People are well aware of the need to have safe sex. However, depending on the type of sex that you’re having, what body parts go where, what is truly safe can vary and people may not know, for example, to wear a condom when sex toys are involved or that a transgender male on testosterone can become pregnant during penile-vaginal intercourse. Providers really should be very educated on the array of sexual practices that people have and how to counsel them about those. They should know how to ask patients the gender identity of their sexual partners, the sexual orientation of their partners, and what parts go where during sex.

Providers should also talk to patients about PrEP [pre-exposure prophylaxis], whether they identify as cisgender or transgender. My trans patients tend to be a lot more educated about PrEP than other patients. It’s something that many of the residents, even in a standard gynecologic clinic, for example, don’t talk to cisgender patients about because of the stigma surrounding HIV. Many providers still think that the only people who are at risk for HIV are men who have sex with men. And while those rates are higher in some populations, depending on sexual practices, those aren’t the only patients who qualify for PrEP.

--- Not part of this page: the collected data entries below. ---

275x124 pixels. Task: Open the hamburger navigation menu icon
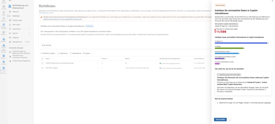tap(10, 2)
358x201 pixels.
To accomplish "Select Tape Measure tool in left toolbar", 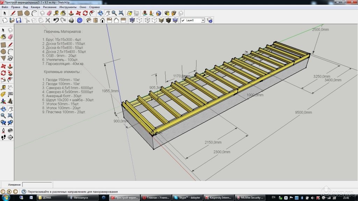I will 3,87.
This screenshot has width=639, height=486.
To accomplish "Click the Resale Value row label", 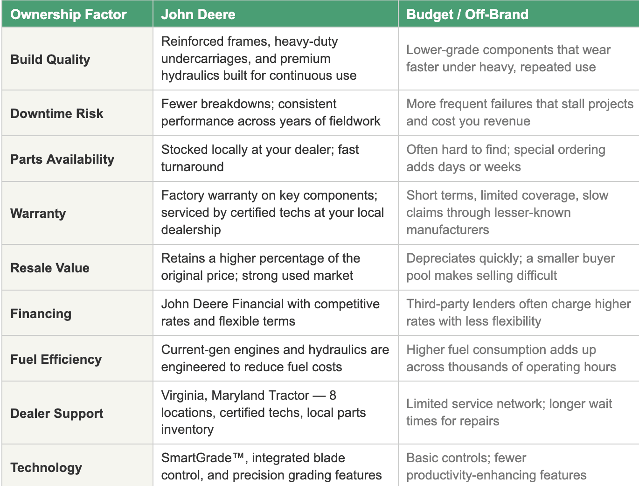I will tap(50, 268).
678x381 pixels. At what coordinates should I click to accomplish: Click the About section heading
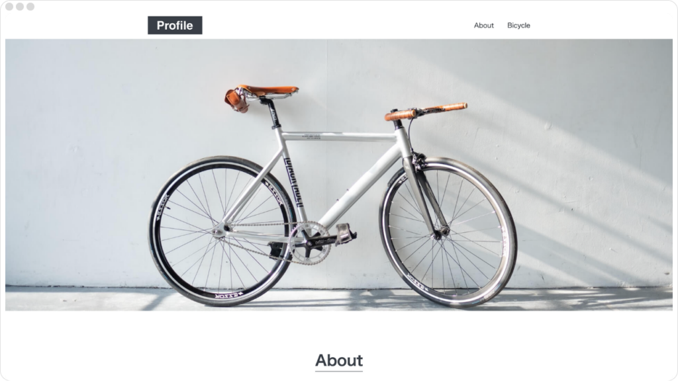pos(338,360)
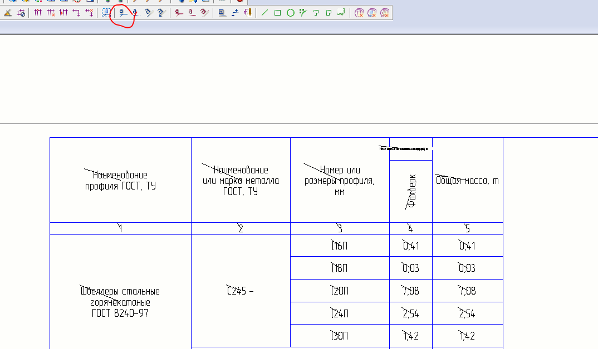Select the blue text tool circled in red
The width and height of the screenshot is (598, 349).
click(x=123, y=12)

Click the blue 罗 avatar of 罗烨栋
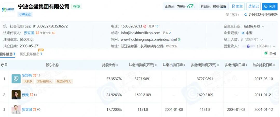coord(16,79)
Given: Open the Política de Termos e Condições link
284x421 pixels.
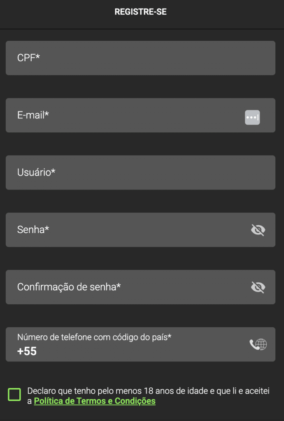Looking at the screenshot, I should 94,401.
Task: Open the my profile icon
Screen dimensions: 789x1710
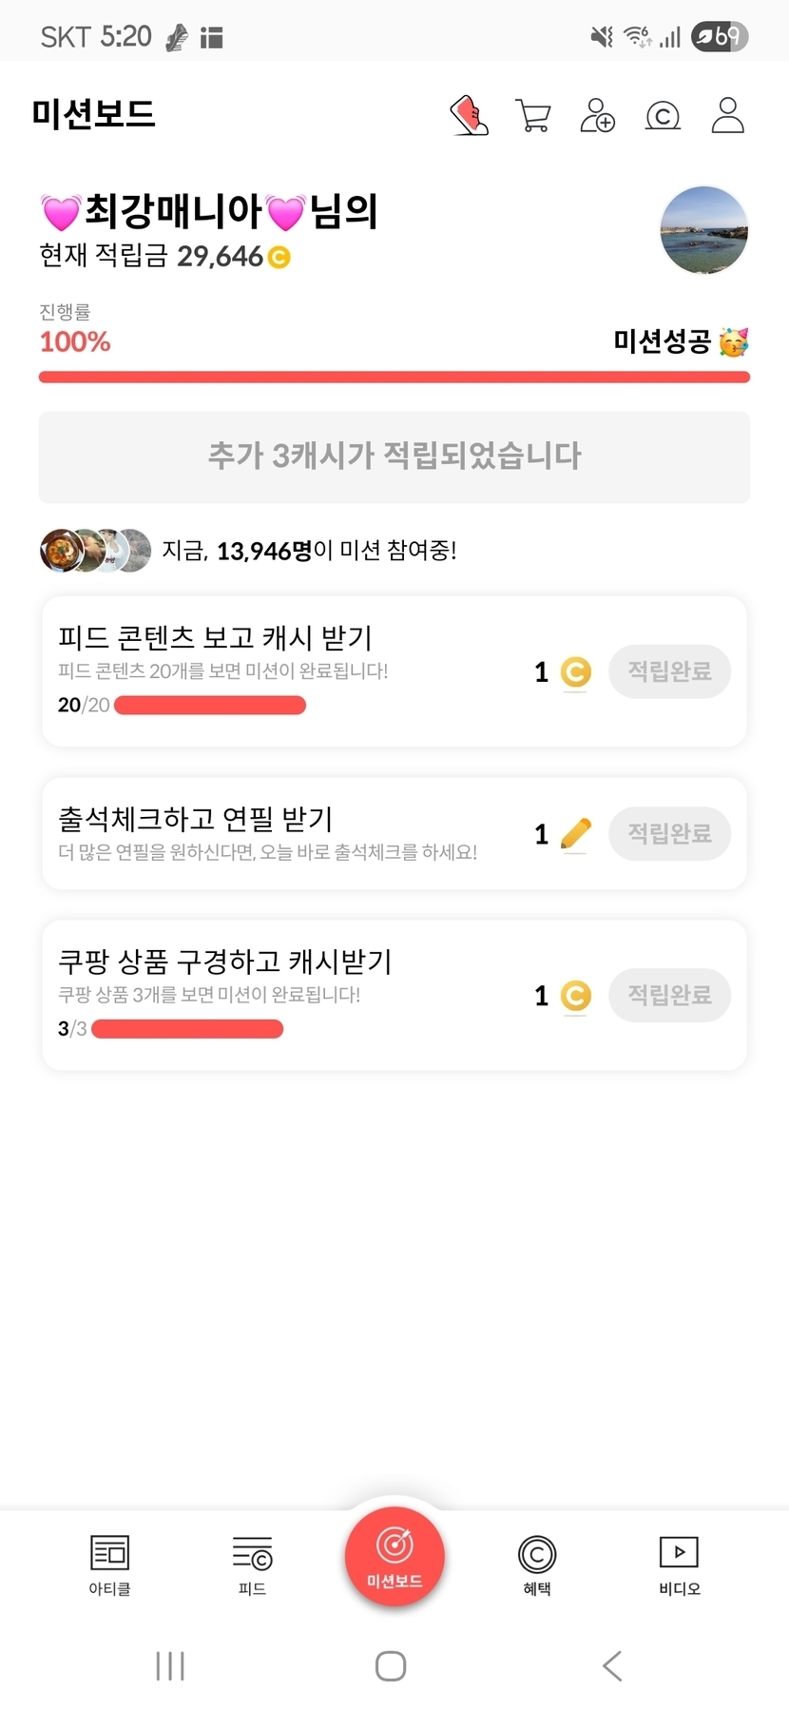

Overall, in order to counsel patients about STIs and safe sexual practices, providers should learn to be comfortable talking about sex.

Do you have any strategies on how to make the appointment more successful in addressing those issues?

Dr. Brandt: Bedside manner is a hard thing to teach, and comfort in talking about sex, gender identity, and sexual orientation can vary – but there are a lot of continuing medical education courses that physicians can utilize through the World Professional Association for Transgender Health.

If providers start to notice an influx of patients who identify as transgender or if they want to start seeing transgender patients, it’s really important for them to have that training before they start interacting with patients. In all of medicine, we sort of learn as we go, but this patient population has been subjected to discrimination, violence, error, and misgendering. They have dealt with providers who didn’t understand their health care needs. While this field is evolving, knowing how to appropriately address a patient (using their correct name, pronouns, etc.) is an absolute must.

That needs to be part of a provider’s routine vernacular and not something that they sort of stumble through. You can scare a patient away as soon as they walk into the office with an uneducated front desk staff and things that are seen in the office. Seeking out those educational tools, being aware of your own deficits as a provider and the educational needs of your office, and addressing those needs is really key.

A version of this article first appeared on Medscape.com.